Validity, reliability and generalisability

PLEASE NOTE:

We are currently in the process of updating this chapter and we appreciate your patience whilst this is being completed.

Validity

Validity is the extent to which an instrument, such as a survey or test, measures what it is intended to measure (also known as internal validity). This is important if the results of a study are to be meaningful and relevant to the wider population. There are four main types of validity:

Construct validity
Construct validity is the extent to which the instrument specifically measures what it is intended to measure, and avoids measuring other things. For example, a measure of intelligence should only assess factors relevant to intelligence and not, for instance, whether someone is a hard worker. Construct validity subsumes the other types of validity.
Content validity
Content validity describes whether an instrument is systematically and comprehensively representative of the trait it is measuring. For example, a questionnaire aiming to score anxiety should include questions aimed at a broad range of features of anxiety.
Face validity
Face validity is the degree to which a test is subjectively thought to measure what it intends to measure. In other words, does it “look like” it will measure what it should do. The subjective opinion for face validity can come from experts, from those administering the instrument, or from those using the instrument.
Criterion validity
Criterion validity involves comparing the instrument in question with another criterion which is taken to be representative of the measure. This can take the form of concurrent validity (where the instrument results are correlated with those of an established, or gold standard, instrument), or predictive validity (where the instrument results are correlated with future outcomes, whether they be measured by the same instrument or a different one).

Reliability

Reliability is the overall consistency of a measure. A highly reliable measure produces similar results under similar conditions so, all things being equal, repeated testing should produce similar results. Reliability is also known as reproducibility or repeatability. There are different means for testing the reliability of an instrument:

Inter-rater (or inter-observer) reliability
The degree of agreement between the results when two or more observers administer the instrument on the same subject under the same conditions.
Intra-rater (or intra-observer) reliability
Also known as test-retest reliability, this describes the agreement between results when the instrument is used by the same observer on two or more occasions (under the same conditions and in the same test population).
Inter-method reliability
This is the degree to which two or more instruments, that are used to measure the same thing, agree on the result. This is also known as equivalence.
Internal consistency reliability
This is the degree of agreement, or consistency, between different parts of a single instrument.

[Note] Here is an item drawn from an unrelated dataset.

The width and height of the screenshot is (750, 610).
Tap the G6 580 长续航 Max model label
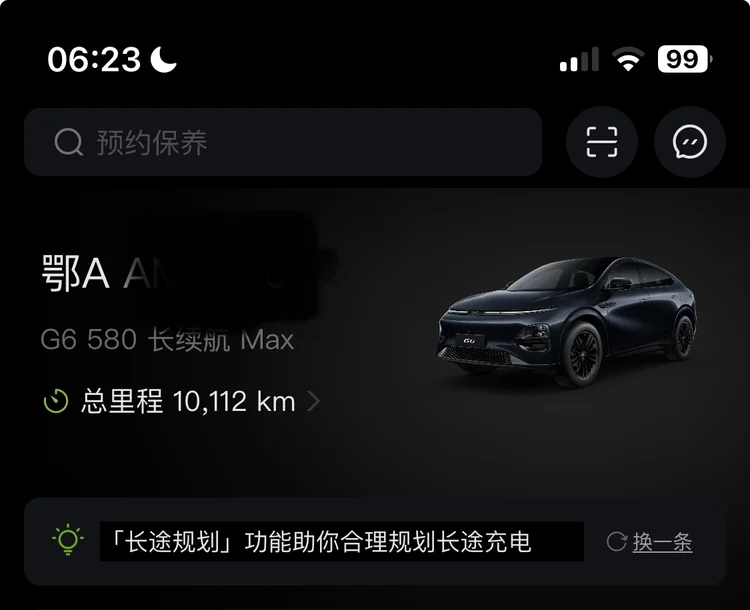click(167, 340)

Internal consistency can be measured using Cronbach’s alpha (α) – a statistic derived from pairwise correlations between items that should produce similar results. The usual range for the alpha will be zero to one, with values above 0.7 generally deemed acceptable, and a figure of one indicating perfect internal consistency. A negative value will occur if the choice of items is poor and there is inconsistency between them, or the sampling method is faulty. In these cases the items chosen need to be reviewed, along with possibly the sampling methods used for the items.

Inter-rater reliability can be measured using the Cohen’s kappa (k) statistic. Kappa indicates how well two sets of (categorical) measurements compare. It is more robust than simple percentage agreement as it accounts for the possibility that a repeated measure agrees by chance. Kappa values range from -1 to 1, where values ≤0 indicate no agreement other than that which would be expected by chance, and 1 is perfect agreement. Values above 0.6 are generally deemed to represent moderate agreement. Limitations of Cohen’s kappa are that it can underestimate agreement for rare outcomes, and that it requires the two raters to be independent.

Generalisability

Generalisability is the extent to which the findings of a study can be applicable to other settings. It is also known as external validity. Generalisability requires internal validity as well as a judgement on whether the findings of a study are applicable to a particular group. In making such a judgement, you can consider factors such as the characteristics of the participants (including the demographic and clinical characteristics, as affected by the source population, response rate, inclusion criteria, etc.), the setting of the study, and the interventions or exposures studied. Threats to external validity, that may result in an incorrect generalisation, include restrictions within the original study (eligibility criteria), and pre-test/post-test effects (where cause-effect relationships within a study are only found when pre-tests or post-tests are also carried out).